Miller Fisher syndrome is a variant of
Guillain-Barre syndrome characterized by the classic triad of
ophthalmoplegia,
ataxia, and areflexia. Pupillary involvement is common in MFS and has been reported in 35-42% of MFS patients. Although case reports have discussed isolated
ophthalmoplegia as a presentation of MFS,
anisocoria and rapid fluctuation of pupillary diameter have not been reported in anti-GQ1b antibody positive individuals. Here we describe an individual who presented with
diplopia and was found to have progressive internal and
external ophthalmoplegia with frequent fluctuations in pupillary diameter and
anisocoria.
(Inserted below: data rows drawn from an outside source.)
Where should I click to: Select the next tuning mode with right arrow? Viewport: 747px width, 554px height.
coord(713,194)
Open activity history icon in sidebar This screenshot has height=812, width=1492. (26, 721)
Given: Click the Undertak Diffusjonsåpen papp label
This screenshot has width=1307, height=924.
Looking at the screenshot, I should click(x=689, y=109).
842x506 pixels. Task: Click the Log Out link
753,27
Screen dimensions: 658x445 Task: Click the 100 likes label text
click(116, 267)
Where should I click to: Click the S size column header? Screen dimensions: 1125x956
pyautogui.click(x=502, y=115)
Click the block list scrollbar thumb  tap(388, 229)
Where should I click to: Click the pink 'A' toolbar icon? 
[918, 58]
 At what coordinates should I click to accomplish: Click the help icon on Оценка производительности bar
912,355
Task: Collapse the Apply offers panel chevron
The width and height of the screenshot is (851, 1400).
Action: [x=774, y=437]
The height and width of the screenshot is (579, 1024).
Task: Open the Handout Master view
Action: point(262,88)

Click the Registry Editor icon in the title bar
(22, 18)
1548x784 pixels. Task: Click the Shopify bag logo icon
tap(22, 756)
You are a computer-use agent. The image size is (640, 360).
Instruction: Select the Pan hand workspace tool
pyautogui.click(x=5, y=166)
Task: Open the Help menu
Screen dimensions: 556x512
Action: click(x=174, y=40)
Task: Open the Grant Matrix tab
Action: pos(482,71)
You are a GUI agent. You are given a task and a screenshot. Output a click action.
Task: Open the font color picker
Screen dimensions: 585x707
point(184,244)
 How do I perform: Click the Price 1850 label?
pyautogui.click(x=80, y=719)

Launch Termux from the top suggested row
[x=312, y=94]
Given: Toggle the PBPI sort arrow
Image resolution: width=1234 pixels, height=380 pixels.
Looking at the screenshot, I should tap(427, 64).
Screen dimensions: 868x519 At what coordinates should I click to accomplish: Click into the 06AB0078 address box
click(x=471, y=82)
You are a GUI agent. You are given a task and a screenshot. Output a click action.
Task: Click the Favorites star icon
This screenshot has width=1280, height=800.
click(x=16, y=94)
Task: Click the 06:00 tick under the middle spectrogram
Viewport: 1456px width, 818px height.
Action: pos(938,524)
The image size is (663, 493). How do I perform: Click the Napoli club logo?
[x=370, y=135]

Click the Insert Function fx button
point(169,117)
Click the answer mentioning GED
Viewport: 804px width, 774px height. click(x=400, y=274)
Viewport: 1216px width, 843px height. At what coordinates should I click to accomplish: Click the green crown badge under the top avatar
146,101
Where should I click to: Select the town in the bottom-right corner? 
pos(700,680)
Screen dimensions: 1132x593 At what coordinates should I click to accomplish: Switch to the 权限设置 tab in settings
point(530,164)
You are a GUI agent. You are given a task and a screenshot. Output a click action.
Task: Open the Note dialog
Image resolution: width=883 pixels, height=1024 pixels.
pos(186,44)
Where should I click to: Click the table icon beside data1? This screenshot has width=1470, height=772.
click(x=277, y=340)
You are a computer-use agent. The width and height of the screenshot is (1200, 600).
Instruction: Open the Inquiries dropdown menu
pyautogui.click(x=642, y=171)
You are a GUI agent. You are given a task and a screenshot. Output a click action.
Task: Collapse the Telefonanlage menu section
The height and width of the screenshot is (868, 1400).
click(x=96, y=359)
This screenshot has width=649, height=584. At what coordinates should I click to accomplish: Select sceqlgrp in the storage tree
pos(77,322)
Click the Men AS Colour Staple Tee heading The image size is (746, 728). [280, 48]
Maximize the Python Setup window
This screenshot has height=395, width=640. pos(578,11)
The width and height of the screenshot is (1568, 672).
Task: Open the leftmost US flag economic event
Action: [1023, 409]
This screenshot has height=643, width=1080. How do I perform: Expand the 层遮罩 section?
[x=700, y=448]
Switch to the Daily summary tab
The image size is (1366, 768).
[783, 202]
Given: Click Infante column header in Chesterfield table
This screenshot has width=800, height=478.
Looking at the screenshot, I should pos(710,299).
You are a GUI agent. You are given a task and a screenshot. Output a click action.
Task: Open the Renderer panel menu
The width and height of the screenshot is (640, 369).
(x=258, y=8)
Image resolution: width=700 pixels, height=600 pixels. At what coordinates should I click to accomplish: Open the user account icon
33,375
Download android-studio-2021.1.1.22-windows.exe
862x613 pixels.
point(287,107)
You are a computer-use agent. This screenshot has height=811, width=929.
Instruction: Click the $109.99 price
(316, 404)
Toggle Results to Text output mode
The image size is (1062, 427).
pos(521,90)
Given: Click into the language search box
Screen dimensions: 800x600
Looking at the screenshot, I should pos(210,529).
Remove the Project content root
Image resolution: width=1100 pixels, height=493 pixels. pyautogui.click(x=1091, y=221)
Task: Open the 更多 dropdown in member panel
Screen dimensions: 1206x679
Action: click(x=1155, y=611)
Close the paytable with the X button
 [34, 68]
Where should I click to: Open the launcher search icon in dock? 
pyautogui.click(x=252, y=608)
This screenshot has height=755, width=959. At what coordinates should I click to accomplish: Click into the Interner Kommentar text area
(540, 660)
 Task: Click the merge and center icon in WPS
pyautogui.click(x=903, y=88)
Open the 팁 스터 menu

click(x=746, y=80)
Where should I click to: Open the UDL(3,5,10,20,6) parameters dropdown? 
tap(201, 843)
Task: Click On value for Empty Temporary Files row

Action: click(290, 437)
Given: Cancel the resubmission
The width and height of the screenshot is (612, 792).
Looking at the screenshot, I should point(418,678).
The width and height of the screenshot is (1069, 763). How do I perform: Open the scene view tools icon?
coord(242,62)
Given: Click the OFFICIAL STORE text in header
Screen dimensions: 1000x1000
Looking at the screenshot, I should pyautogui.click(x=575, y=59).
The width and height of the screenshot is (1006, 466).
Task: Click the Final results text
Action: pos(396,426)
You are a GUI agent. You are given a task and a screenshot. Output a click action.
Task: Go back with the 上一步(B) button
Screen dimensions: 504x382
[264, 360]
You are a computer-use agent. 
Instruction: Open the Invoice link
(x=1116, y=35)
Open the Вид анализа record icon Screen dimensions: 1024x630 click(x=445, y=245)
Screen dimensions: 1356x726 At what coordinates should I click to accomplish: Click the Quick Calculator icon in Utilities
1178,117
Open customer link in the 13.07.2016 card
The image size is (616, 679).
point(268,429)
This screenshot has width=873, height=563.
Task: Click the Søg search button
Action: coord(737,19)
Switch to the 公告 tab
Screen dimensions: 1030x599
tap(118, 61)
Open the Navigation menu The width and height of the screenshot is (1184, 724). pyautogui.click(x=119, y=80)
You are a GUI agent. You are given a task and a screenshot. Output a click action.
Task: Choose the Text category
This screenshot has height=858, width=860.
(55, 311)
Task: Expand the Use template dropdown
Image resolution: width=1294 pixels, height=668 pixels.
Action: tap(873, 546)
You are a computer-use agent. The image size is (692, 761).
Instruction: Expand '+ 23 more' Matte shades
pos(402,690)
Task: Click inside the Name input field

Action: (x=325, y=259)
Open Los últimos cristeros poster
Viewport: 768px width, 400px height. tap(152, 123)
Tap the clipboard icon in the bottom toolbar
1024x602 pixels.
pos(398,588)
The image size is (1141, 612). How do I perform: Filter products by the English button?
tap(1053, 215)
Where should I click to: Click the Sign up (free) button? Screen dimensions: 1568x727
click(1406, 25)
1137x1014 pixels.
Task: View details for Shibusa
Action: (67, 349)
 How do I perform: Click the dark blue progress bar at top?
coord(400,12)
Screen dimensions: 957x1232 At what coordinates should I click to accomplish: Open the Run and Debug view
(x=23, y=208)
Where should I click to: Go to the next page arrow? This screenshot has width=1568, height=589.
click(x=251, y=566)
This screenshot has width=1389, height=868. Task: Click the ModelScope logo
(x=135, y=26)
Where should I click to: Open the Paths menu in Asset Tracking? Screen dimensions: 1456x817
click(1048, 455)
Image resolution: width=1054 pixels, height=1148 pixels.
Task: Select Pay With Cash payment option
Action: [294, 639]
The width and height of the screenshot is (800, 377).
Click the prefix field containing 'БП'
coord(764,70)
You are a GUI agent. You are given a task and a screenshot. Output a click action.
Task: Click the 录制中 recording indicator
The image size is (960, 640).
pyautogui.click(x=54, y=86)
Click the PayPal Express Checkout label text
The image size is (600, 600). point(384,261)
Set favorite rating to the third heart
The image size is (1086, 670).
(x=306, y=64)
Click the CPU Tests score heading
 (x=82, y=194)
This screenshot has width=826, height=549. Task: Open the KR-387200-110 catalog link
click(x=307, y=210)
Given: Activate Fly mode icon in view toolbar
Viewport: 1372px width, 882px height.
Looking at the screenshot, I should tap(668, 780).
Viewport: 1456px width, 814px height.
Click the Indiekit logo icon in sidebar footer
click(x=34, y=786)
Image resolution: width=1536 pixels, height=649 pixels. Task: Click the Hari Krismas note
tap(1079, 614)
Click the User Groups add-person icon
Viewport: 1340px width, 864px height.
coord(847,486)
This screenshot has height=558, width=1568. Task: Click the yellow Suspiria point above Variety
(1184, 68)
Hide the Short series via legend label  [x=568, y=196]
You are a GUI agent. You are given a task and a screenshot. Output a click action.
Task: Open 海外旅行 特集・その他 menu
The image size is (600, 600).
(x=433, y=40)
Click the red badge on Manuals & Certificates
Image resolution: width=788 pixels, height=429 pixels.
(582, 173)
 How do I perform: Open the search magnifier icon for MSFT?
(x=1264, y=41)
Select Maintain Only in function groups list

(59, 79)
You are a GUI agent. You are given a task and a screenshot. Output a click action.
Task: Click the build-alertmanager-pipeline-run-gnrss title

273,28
These exam findings are not commonly described even in atypical presentations of MFS. The onset of symptoms was preceded by an upper respiratory
infection but no gastrointestinal symptoms. Imaging and CSF studies were unremarkable; however serum levels of
immunoglobulin G anti-GQ1b antibody and anti-GAD antibody were elevated confirming the diagnosis of MFS. The patient was treated with
IVIG and intravenous
steroids with mild resolution of
external ophthalmoplegia. He did not go on to develop more typical features of MFS such as
ataxia or areflexia. This demonstrates that isolated external and internal
ophthalmoparesis with rapidly fluctuating pupillary diameter and associated
anisocoria can be the sole manifestation of atypical MFS.